Tidying the books

Observers say that when a foreign private equity firm is considering buying a Chinese company it’s amazing to witness the sheer numbers of men in grey suits that often descend upon the target. No, they say, this is not a deliberate attempt to intimidate managers unacquainted with the wiles of the LBO world into making a false move at the negotiating table. It is, in fact, a very necessary assembling of accounting talent.
“At the moment, private equity buyers will typically send in huge accounting teams,” says David Eich, head of the Hong Kong office at law firm Kirkland & Ellis. “And it’s not because of the labyrinthine demands of crossborder due diligence. It’s to create a whole new set of books when the existing ones can’t be relied on.”
All of which might be about to change, thanks to new accounting rules introduced by the Chinese Ministry of Finance in January 2007. The rules involve compliance with 39 standards structured to reveal the economic value of a firm, with the aim of using market prices wherever possible. “It doesn’t mean that Chinese companies will necessarily meet IFRS or GAAP standards, but it will take them a lot closer,” predicts Eich.

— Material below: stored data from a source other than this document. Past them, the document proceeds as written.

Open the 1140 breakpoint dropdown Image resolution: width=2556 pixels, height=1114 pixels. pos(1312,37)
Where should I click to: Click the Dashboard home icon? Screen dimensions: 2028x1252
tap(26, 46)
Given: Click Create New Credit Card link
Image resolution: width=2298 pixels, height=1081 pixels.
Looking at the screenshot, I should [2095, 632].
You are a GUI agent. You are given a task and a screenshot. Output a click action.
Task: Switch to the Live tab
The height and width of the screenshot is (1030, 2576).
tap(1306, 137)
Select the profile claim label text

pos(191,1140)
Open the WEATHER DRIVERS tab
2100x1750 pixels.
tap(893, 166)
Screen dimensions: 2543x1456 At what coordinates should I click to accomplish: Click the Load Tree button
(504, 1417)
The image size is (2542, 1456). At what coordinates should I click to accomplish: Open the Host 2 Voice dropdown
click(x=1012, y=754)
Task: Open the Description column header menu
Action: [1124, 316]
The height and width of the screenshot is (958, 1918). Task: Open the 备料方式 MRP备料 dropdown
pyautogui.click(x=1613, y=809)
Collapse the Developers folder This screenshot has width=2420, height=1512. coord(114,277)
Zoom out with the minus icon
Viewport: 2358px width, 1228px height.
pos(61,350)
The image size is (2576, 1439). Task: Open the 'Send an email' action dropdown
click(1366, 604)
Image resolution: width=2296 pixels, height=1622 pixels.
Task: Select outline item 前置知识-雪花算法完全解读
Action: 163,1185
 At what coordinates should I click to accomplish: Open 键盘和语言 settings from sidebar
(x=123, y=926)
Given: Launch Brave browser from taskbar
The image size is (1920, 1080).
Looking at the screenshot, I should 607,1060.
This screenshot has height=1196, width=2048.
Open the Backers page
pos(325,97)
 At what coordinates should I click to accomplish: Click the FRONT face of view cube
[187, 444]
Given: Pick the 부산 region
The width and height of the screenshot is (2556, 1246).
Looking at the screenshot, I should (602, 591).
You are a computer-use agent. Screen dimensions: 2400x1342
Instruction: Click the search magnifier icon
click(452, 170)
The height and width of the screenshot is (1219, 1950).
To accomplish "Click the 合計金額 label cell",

For the time being, the rules will apply only to listed companies.
However, where new accounting standards have been introduced in other countries, they have often been adopted by the largest and/or listed companies first before gradually becoming universal. Sources say this should also happen in China, whether by way of a natural trickle-down effect or through the lawmakers forcing the rules on everyone in due course.
In Eich’s view, such a development would be viewed as a “sea change” by private equity firms lured by China’s growth prospects but troubled by lax corporate governance. In the years ahead, expect to see more deal executives checking in for Beijing-bound flights and rather fewer number crunchers.